Perguntas inocentes – aonde estavam os planos de contingenciamento? Que tipo de previsões e redundâncias estavam formalizadas nas estruturas das empresas envolvidas?

As respostas? Nos parece claro que, diante do silêncio inicial e a demora em vir a público para lidar com o fato, nem as empresas Samarco e Vale ou, muito menos, o Governo Federal estavam minimamente preparados para tratar de forma prática e multidisciplinar frente à catástrofe ambiental e humana que se seguiu ao rompimento da barragem.

Estarrecidos, o Brasil e a comunidade internacional (saiba mais) vêm acompanhando a inépcia dos responsáveis para gerenciar as conseqüências e até mesmo da incompetência para estruturar sua comunicação junto ao público e à mídia (saiba mais).

Solidária, a sociedade brasileira se mobilizou mais uma vez para socorrer as vítimas, e cobrar dos responsáveis ações imediatas. E, mais uma vez, trabalhamos sozinhos em meio à lama. O Governo Federal, na incompetência que se transformou em sua marca registrada, ficou em silêncio, e a ministra do Meio Ambiente ‘desapareceu’ no meio da multidão.

Ou seja, não bastasse a magnitude dessa tragédia anunciada, visto que um estudo da secretaria de meio ambiente do governo estadual já apontava para o risco em quase 30 barragens na região (saiba mais), sofremos a orfandade institucional em mais um momento em que se exige uma gestão pública presente, ativa e eficiente.

Ao contrário, o Executivo trabalhou na sombra da noite para que, dias depois, fosse publicado um decreto federal que tenta instituir acidentes em barragens como “desastre natural” e, assim, escorregar das responsabilidades, seguros e indenizações cabíveis (saiba mais). Mais uma vez, a sociedade brasileira leva um tapa no rosto e será tida como idiota se não se manifestar de forma veemente contra essa manipulação clara das regras em benefício alheio.
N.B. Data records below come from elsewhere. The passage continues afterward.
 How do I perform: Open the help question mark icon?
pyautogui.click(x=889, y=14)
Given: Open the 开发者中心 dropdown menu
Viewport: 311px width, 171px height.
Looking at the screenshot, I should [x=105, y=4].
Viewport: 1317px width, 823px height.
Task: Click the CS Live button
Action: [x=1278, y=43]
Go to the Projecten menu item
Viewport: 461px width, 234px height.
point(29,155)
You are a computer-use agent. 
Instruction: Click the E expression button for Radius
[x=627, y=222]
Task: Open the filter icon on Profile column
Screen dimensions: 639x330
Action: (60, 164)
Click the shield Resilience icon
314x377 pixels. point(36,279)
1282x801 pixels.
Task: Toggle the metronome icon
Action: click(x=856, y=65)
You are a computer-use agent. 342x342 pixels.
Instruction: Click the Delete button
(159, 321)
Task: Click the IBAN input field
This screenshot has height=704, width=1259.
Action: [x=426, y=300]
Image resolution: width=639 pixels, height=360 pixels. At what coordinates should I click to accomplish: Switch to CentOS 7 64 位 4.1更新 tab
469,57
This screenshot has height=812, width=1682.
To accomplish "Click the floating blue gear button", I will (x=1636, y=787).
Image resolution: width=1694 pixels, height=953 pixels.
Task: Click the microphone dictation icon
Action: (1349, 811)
E isso se reflete diretamente também nas empresas envolvidas na operação da Samarco Mineração, que é uma joint venture entre as duas maiores empresas de mineração mundiais - a australiana BHP Billiton e a Vale do Rio Doce. Essa última, antes uma empresa privada e superavitária, vem sofrendo uma ‘reestatização’ por interesses políticos desde o governo Lula, o que termina por abrir caminhos diretos para a responsabilização do atual Governo Federal pelo desastre da barragem do Fundão. É o exemplo perfeito do tiro que saiu pela culatra.

Como se pode ver, a lama atingiu muito mais do que o ecossistema e as populações que dele dependem na região do Rio Doce. Inundou gabinetes ainda mais e manchou os ternos dos executivos e políticos.

Portanto, o peso só aumenta sobre os ombros da sociedade brasileira. Cabe a nós estarmos vigilantes e ativos em todas as instâncias. Cabe a nós cobrarmos agilidade e responsabilidade para a assistência às vítimas. Cabe a nós exigirmos a minimização da catástrofe ambiental e nos envolvermos com o planejamento e a implementação da recuperação do ecossistema desde já. Cabe a nós estarmos vigilantes e exigirmos a punição exemplar dos responsáveis, quer seja na esfera pública como no meio empresarial.

Infelizmente, 20 dias depois do acidente, assistimos agora à lama atingir a foz do rio no Espírito Santo e desaguar no Oceano Atlântico, tendo colocado em risco também o ecossistema da região, onde vive, por exemplo, o tradicional caranguejo guaiamu (saiba mais). Em todo esse trágico trajeto desde Minas Gerais até o mar, a flora foi varrida do cenário, a fauna foi exterminada, as comunidades ribeirinhas tiveram sua existência apagada, os índios perderam suas raízes seculares.

Mas, ao vermos vidas serem resgatadas em meio ao barro duas semanas depois, podemos ainda acreditar na esperança de recuperar todo esse ecossistema a longo prazo. A não ser que aconteça a maior catástrofe humana de todas – a indiferença da nossa sociedade.